Write out the lines of the data below between the one holding "This screenshot has" and the one holding "pyautogui.click(x=222, y=215)", inclusive, and give nothing else. Scale the coordinates in the answers by 1.1, rounding to whole numbers with halves going up, and leave every other number as it is.

[BEGIN Data supplied]

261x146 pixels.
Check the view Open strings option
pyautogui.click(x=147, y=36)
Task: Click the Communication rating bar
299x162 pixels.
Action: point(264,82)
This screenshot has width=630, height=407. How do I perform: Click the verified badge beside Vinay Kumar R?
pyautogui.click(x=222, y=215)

[END Data supplied]
[BEGIN Data supplied]

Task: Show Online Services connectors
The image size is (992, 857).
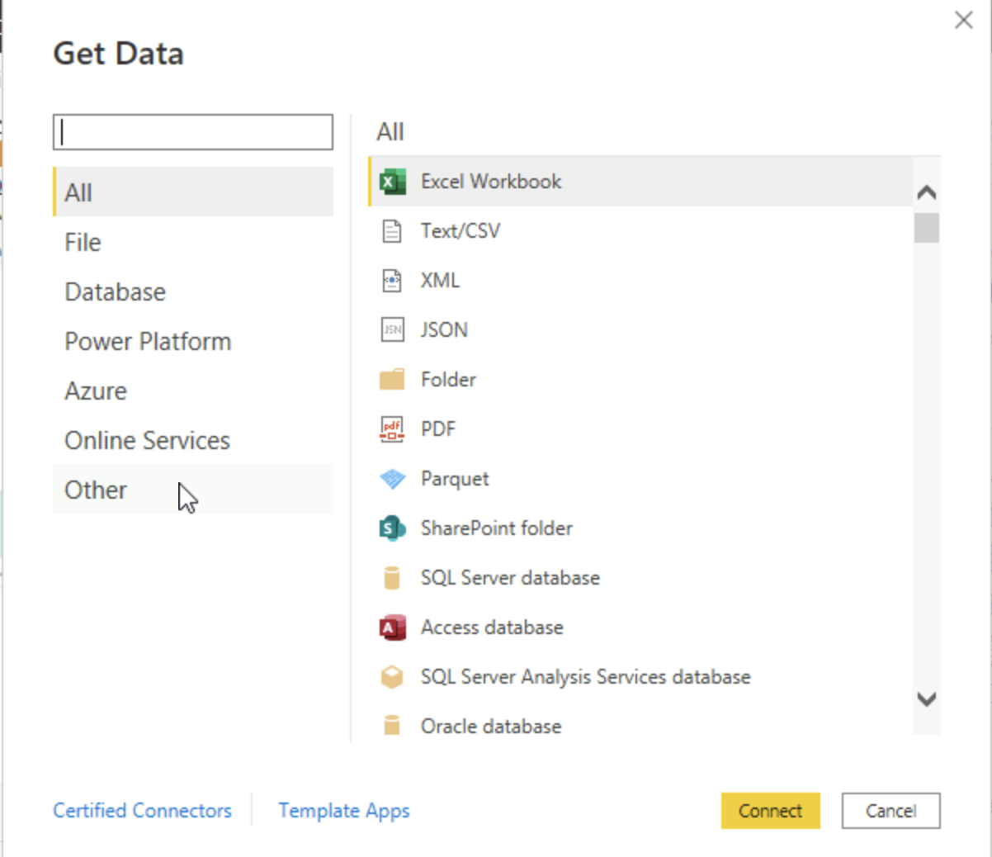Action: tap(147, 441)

[END Data supplied]
[BEGIN Data supplied]

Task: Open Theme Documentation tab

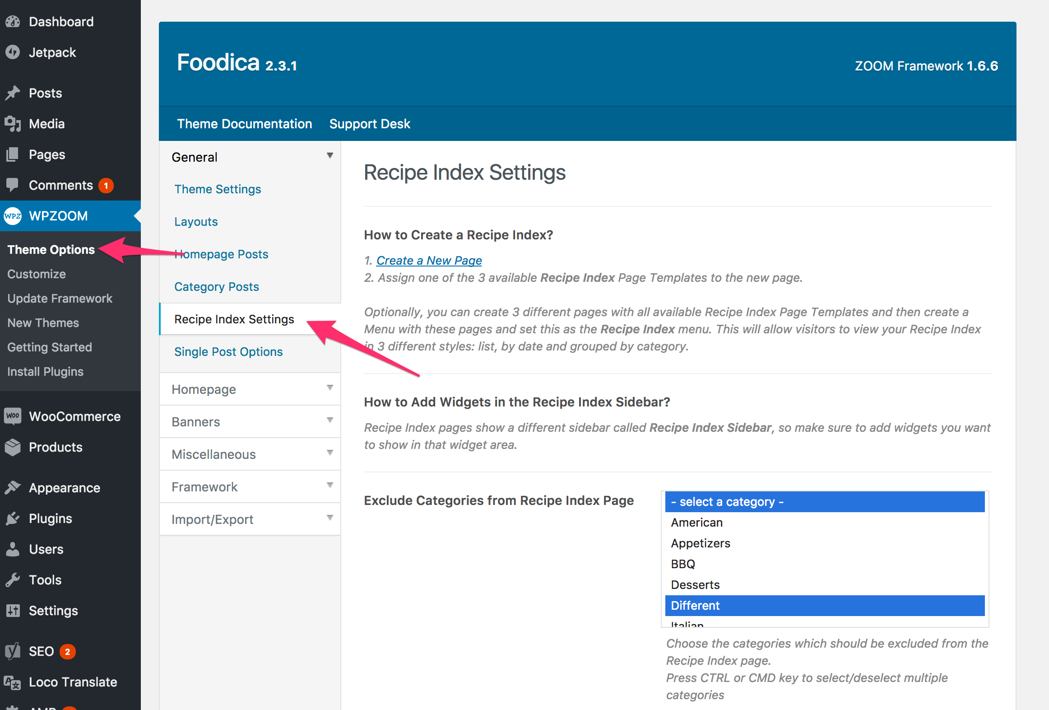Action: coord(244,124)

[END Data supplied]

Result:
This screenshot has width=630, height=407. How do I perform: Click the verified badge beside Vinay Kumar R?
pyautogui.click(x=244, y=237)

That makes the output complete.